I think I first realised I was hooked on social media, when
I woke up one morning and looked at my beloved of over a decade, lying
peacefully (a rarity) beside me. He looked like the love-interest does in
films, handsome, sleepy and all covered in stubble. Eyes perfectly closed and
forehead not even doing that frowny-thing that foreheads often do when deep in
sleep. He was almost smiling in his slumber; a shrewd curl of the lip that
looked almost mischievous. In hindsight that was probably just gas.
Anyway, I glanced at this image of my beloved and took a
snapshot in my minds-eye. Then, almost instantly, my hand darted to my phone.
My phone situated under my pillow. In
an almost panic like state I couldn’t find it. I rummaged in the sheets,
clambered across the bed and emptied out my pillow case like a maniac.
Then I saw it light up - it was under his head.
What a dilemma. Did I wake my sleeping boyfriend simply to
satisfy my curiosity? Yes, yes I did. Because I wasn’t just being nosey, that
light might have heralded a text from my Mum to say my Dad had fallen down the
stairs. Or I might have missed my alarm and I’m now late for work. Or perhaps
I’d received an email stating I’d won the lottery that I’d forgotten to play.
All of these excuses and a million or so more darted through my head in order
to justify my utter desperation to get a hold of my phone.
When I’d manoeuvred my way under my sleeping partners
cranium (which is no easy feat let me tell you) to procure my phone, I
proceeded to check for texts /emails/ Facebook/ Twitter updates at an alarming
rate. I quickly established the reason for the phone having lit up was due to
me having received a message about unclaimed PPI. An instant DELETER, and a
shameful waste of effort on my part, which could have resulted in the waking-up
of an understandably grumpy man before his alarm.

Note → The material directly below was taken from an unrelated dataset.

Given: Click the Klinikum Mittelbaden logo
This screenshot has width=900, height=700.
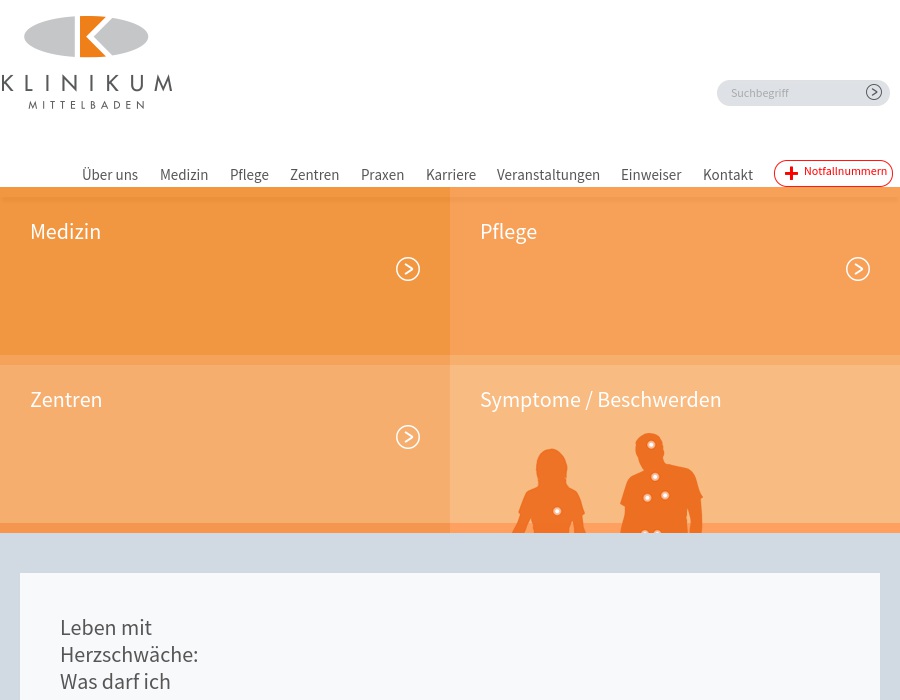Looking at the screenshot, I should click(x=86, y=62).
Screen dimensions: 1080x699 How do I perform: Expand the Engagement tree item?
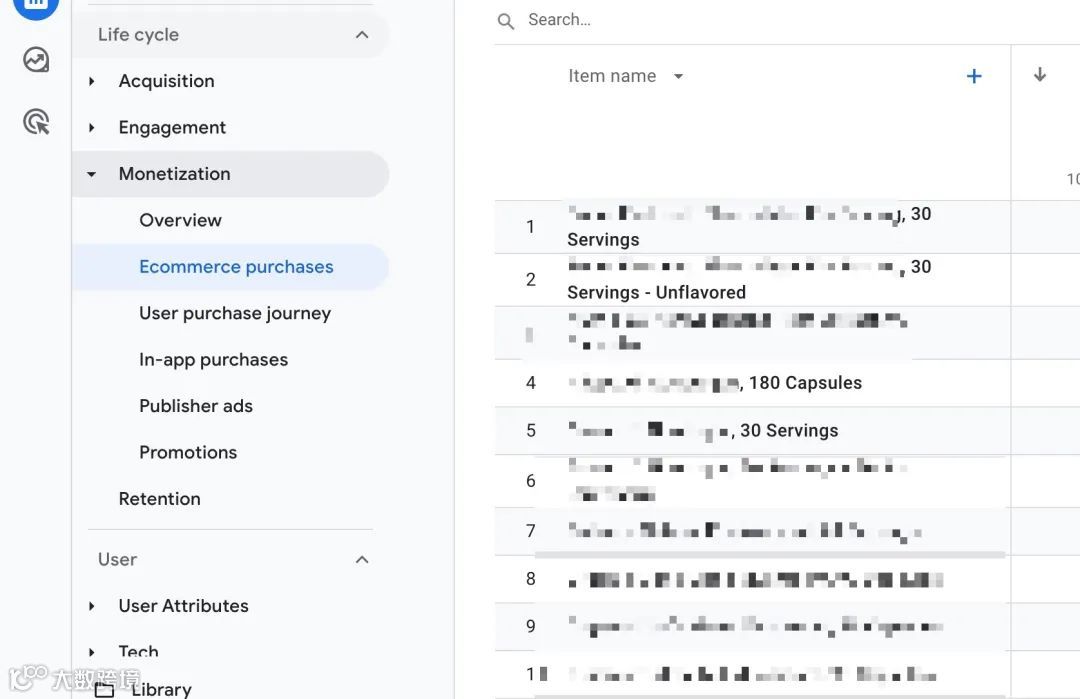tap(92, 128)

So what was this obsession
with exhausting all outlets for news, gossip and contact with the human race
before I’d barely awoken?
Well I’d say it started when I became ill.
I was spending protracted periods of time in hospital and my
phone was often my only outlet for human contact; and a welcome distraction
from the misery and fear around me. I was often admitted without having time to
plan ahead, and would be there for hours or even days before anyone could gift
me with their face-to-face company, biscuits or magazines. So my phone became
my mini-companion. My reference point for all the scary stuff I was facing, and
my link to the outside world. Yes, I am well aware how unbearably SAD and UNCOOL
that all sounds but then I’ve never
been ‘cool’. Unless you count that time I had hypothermia? See, even that joke
was painfully un-cool.
The truth is, social media, and all the devices we use to access
that world, can be invaluable to those with chronic illness. We need to feel
part of the outside world, even when we physically can’t be. We want to
maintain our relationships and keep up to date with the entire goings on around
us (however mundane), because we already feel like outcasts a lot of the time. Time
slows down when you become ill, (not literally of course, I’m not an idiot), but life seems to speed on around us and we
often feel isolated and behind. Keeping in regular contact even from a far, can
be vital for our mental well-being.
Now I am less preoccupied with my mobile telecommunications
device. I still get in a mild panic if I misplace it, but that’s mainly because
it costs a lot of money and has my reminders to buy Nutella on it. But I still feel
a comfort having it with me. It’s a safe place. It has easy access to all my
friends and family. It allows me to carry all my favourite people with me in my
pocket. It has all my call-in-a-crisis numbers in it and my emergency contact
details for when I inevitably become ill again. It’s a reassurance now rather
than a compulsion. Something we all need when we are professionally sick.
Plus did you know you can Google my blog and/or pictures of kittens
in bowties anytime?! DAY OR NIGHT! The internet really is an INCREDIBLE PLACE.